このときサムソンはペリシテ人に捕えられて縛られていました。がんじがらめで身動きならないようにされていたのです。ペリシテ人が彼を殺そうとして近づいて来たとき、14節に「主の霊が激しく彼に臨んだ」と。神様の力が彼に注がれた。そして縛りつけていたなわめが全部ほどけてしまった。そして、何も武器を持っていませんでしたからふと見るとそこにろばのあご骨があった。それを握って襲って来たペリシテ人一千人を打ち殺した。ろばのあご骨はそのように人を殺すほどの力のあるものではありません。もろい物に違いありません。しかし、神の力が注がれているサムソンのゆえにそのロバの骨をもってすらも敵を打ち破る力を現わす。これが神の霊に満たされることです。サムソンはどんなものにも打ち勝つ力を神様から与えられたのです。やがて彼は一人の女性を好きになります。ペリシテ人が何とかしてサムソンの力の秘密を探ろうとします。とうとう彼は誘惑に負けてその秘密を明かしてしまいます。自分の髪の毛を切ったら力を失うということを言ってしまった。彼はナジル人という特別に神にささげられた者でありましたから、髪を伸ばしておくべきであったのです。とうとう自分の髪の毛が短くなって力を失いました。そのとき彼はたわいもなくペリシテ人に捕えられ、いとも簡単に目をえぐられてガザに引っ張られて行き、そこでうすをひく、動物に代わってズーッとうすをひく奴隷となって捕えられていたのです。そもそも彼には力がないのです。大力サムソンと人々は言いますが、彼は生まれながらに大力だった、相撲取りのような、レスラーのような格別力があったというのではありません。今読みましたように、時々神様がご自分のわざをなさせるために、霊を注いでくださる。力をドーンと注いでくださる。そのとき彼は自分の想像を超えて、自分にもなかった力を発揮する。これが聖霊、神の霊、霊の働き、神様の力です。そして、神様の力は神様の御心にかなう者へと私たちを造り変える力です。私たちのうちに神様の霊が臨んできますと、罪に打ち勝つことができる。私たちのうちに神様の霊が宿ってくださるとき、人を愛せない自分が愛する者に変わって行くことができる。これは神様の御霊によらなければできない。サムソンをしてこれ程の大きな力を発揮させ、業をさせることのできる神様は、今も私たちにこの力を注ごうとしておられる。私たちが求めている力は何でしょうか? 徹夜しても病気にならない健康の力、あるいは財力でしょうか、あるいはいろいろな人の力、政治力でしょうか。そんなものをいくら持ってみても私たちは自分を造り変えていくことはできません。この世の力は、人に向かって働きかける力ではありますが、自分に対しては無力であります。力のない本当に弱い者であって、これはしなければいけない、これはこうあるべきだ、と思いながらできない。自分に打ち勝つ力は経済力でも何でもない。実は神様からの力によるのです。だから、「聖霊に満たされなさい」とイエス様が求められるのはそのためです。神様の力に満たされるとき、自分が変わるのです。サムソンが変わるのです。神様の力に満たされるとひ弱で小さなサムソンが大きな力を頂いて神様の御旨にかなう者となり得るのであります。これがいま私たちに約束されている聖霊です。

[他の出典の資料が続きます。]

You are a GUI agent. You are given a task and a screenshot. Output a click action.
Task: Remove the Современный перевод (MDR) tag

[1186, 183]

使徒行伝1章8節に「ただ、聖霊があなたがたにくだる時、あなたがたは力を受けて」とあります。いつその聖霊が私たちに与えられるのか? 今です。もう既に神様は私たちに聖霊を注いでくださっておられる。「では、私にはどうしてちっとも力がないんでしょうか。人を恐れたり、あれをしたりこれをしたり、自分は弱い人間です。どうして私は力がないのでしょうか」。それは私たちが求めないからです。聖霊を求める。だから、「ルカによる福音書」にイエス様は語っておられます。「あなたがたは悪い者であっても、自分の子供には、良い贈り物をすることを知っているとすれば、天の父はなおさら、求めて来る者に聖霊を下さらないことがあろうか」。(11:13)「求めないから得られないのだ」と。聖霊がどんなに尊いものであり、またそれが私たちにとってどんなに大きな恵みであるかを知らない。忘れてしまっていますから「聖霊を頂くのもいいけれども、早くこの問題を何とかしてほしい」、「聖霊もいいけれども、しかし、早くこの病気を癒してほしい」。そちらのほうを願う。でも神様は私たちに「いや、どんなことよりもまずあなた方が聖霊に満たされること、これが最善の道、恵み豊かな生き方である」と願っておられます。

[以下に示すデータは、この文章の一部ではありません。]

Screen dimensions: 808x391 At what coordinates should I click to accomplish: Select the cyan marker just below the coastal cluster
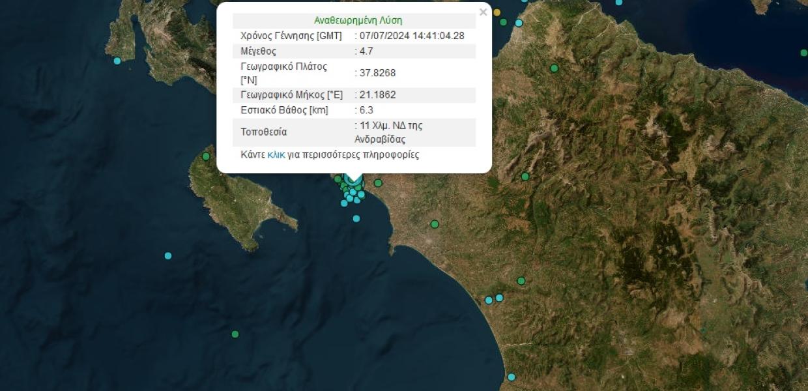[x=356, y=218]
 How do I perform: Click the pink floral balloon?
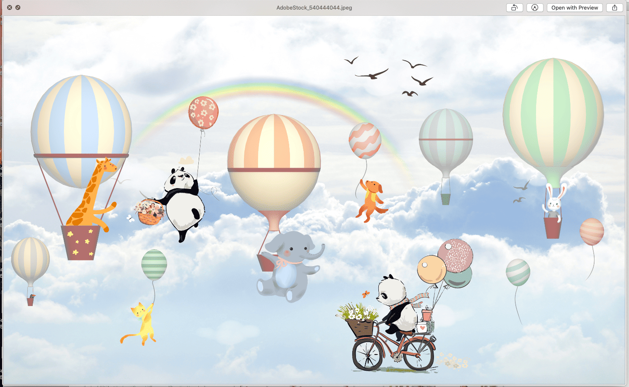point(203,113)
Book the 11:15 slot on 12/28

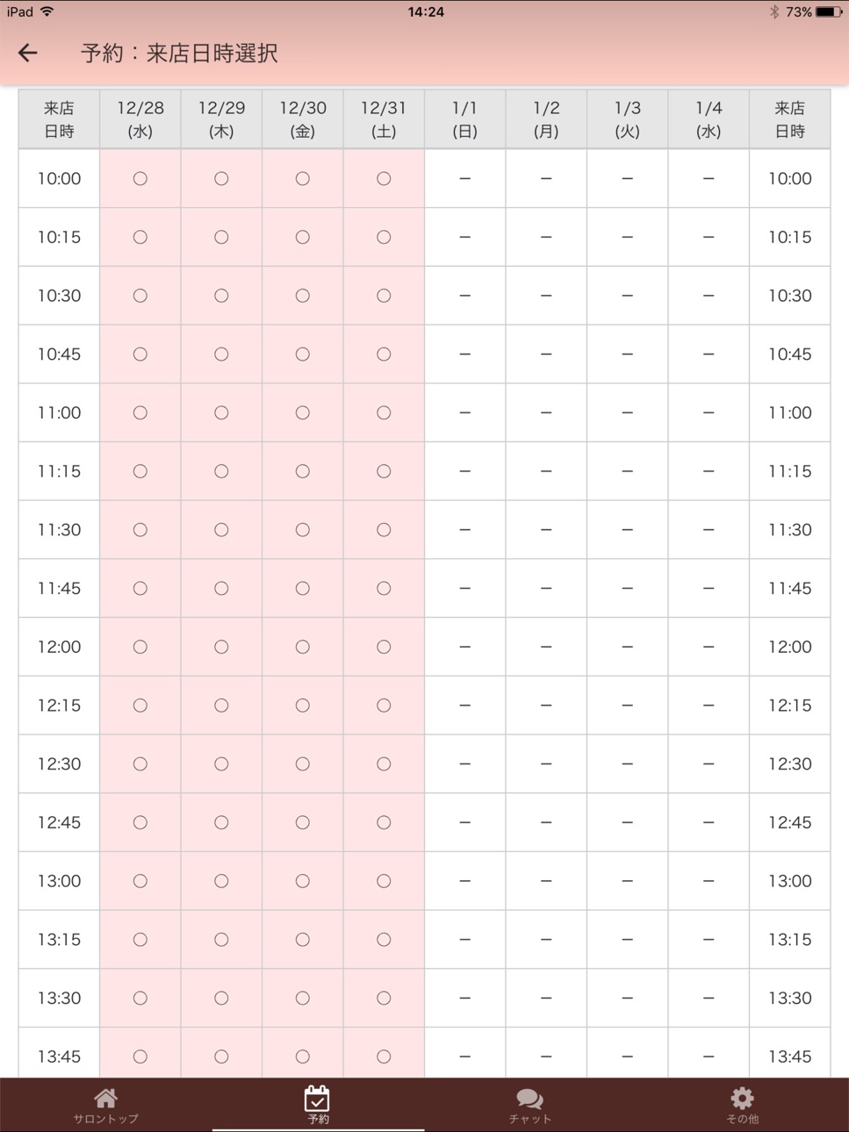tap(140, 471)
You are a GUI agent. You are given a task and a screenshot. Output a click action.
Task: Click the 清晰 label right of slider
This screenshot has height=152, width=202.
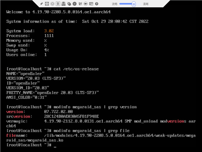pyautogui.click(x=146, y=4)
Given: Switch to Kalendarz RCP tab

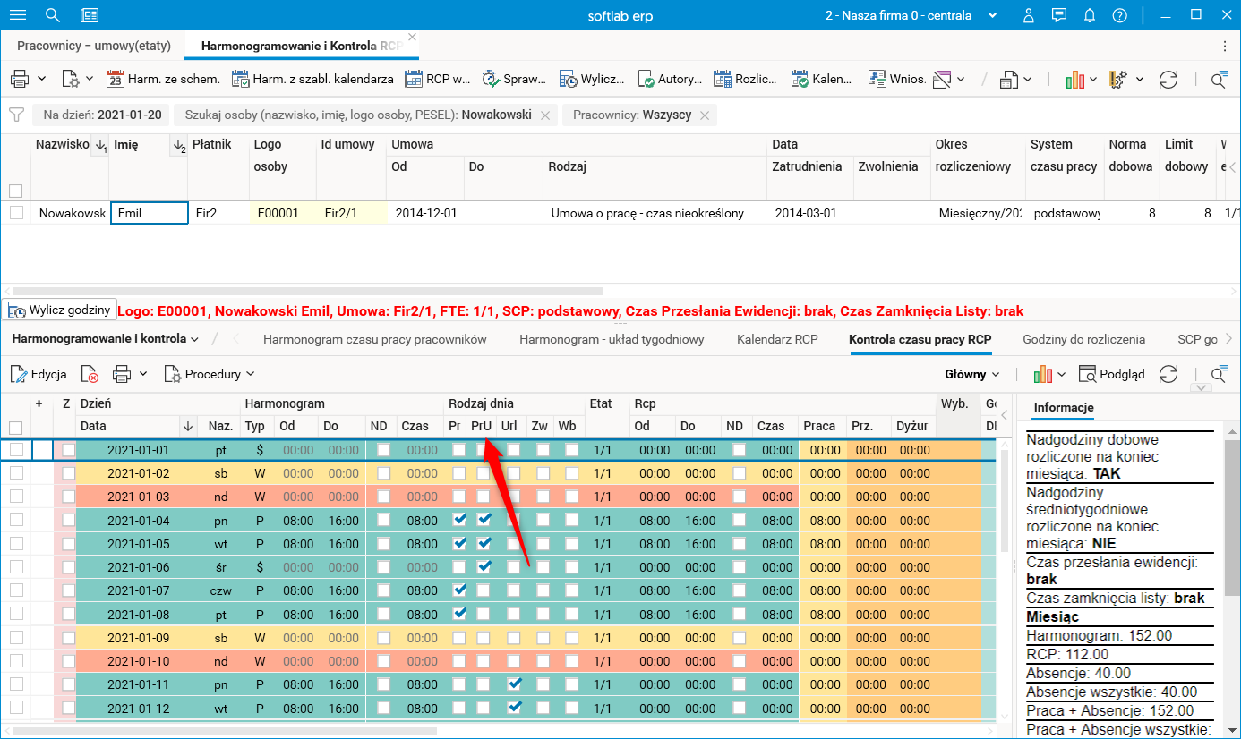Looking at the screenshot, I should [x=777, y=339].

どうぞ、このことをしっかり心にとどめておきたい。日々の生活の中で「しまった。何でこんなことになったのだろうか」「どうしてこんなことに、私が足らないから、私がもうちょっと頑張ればよかった」と、自分を責めたり、自分の足らなさを嘆いたり、その挙句、人を恨んでみたり、事情、境遇を呪(のろ)ってみたりしますが、いちばん肝心なのは自分自身の内に神様の力を持とうとしないからであります。

どうぞ、私たちは「この御霊によらなければ私は力がないのです」とはっきり告白して行こうではありませんか。「神様、あなたの力によらなければ、聖霊によらなければ、私はあなたの思いを知ることもできません、信じる力もありません」。そうです。私たちは神様のことを知ることも、神様を信じることも、これは御霊によらなければできないのであります。自分の努力や、あるいは自分の業によって神様を知ることは不可能です。ましてや、神様と共に生きようと、自分を清くして神様の前に罪なき者となることはできません。ましてや、イエス様の十字架のあがないを自分のものとして、自分の性情、性格、隅々に至るまで新しく造り替えられるわざは人の力ではできない。「神の御霊、聖霊があなたがたにくだる時、あなたがたは力を受ける」。この聖霊の力に私たちが満たされること。そうしますと人を恐れず、事情、境遇を恐れることなく、また、自分の内に欠けているものを神様は教えてくださる。そればかりか、私たちに力を与えて神様に従う道を歩ませてくださる。

どうぞ、聖霊、御霊に満たされること、これこそが私たちのいま求むべき大切なことであります。8節に「ただ、聖霊があなたがたにくだる時、あなたがたは力を受けて、エルサレム、ユダヤとサマリヤの全土、さらに地のはてまで、わたしの証人となるであろう」。「わたしの証人」、イエス・キリストの、神様の証詞人として、神様の恵みに生きる者と私たちを造り替えてくださる。この聖霊は今日も注がれている。私どもは心を低くして、謙遜になって聖霊を求め、満たされて、神様の御思いに従うものとなりたい。

ご一緒にお祈りをいたしましょう。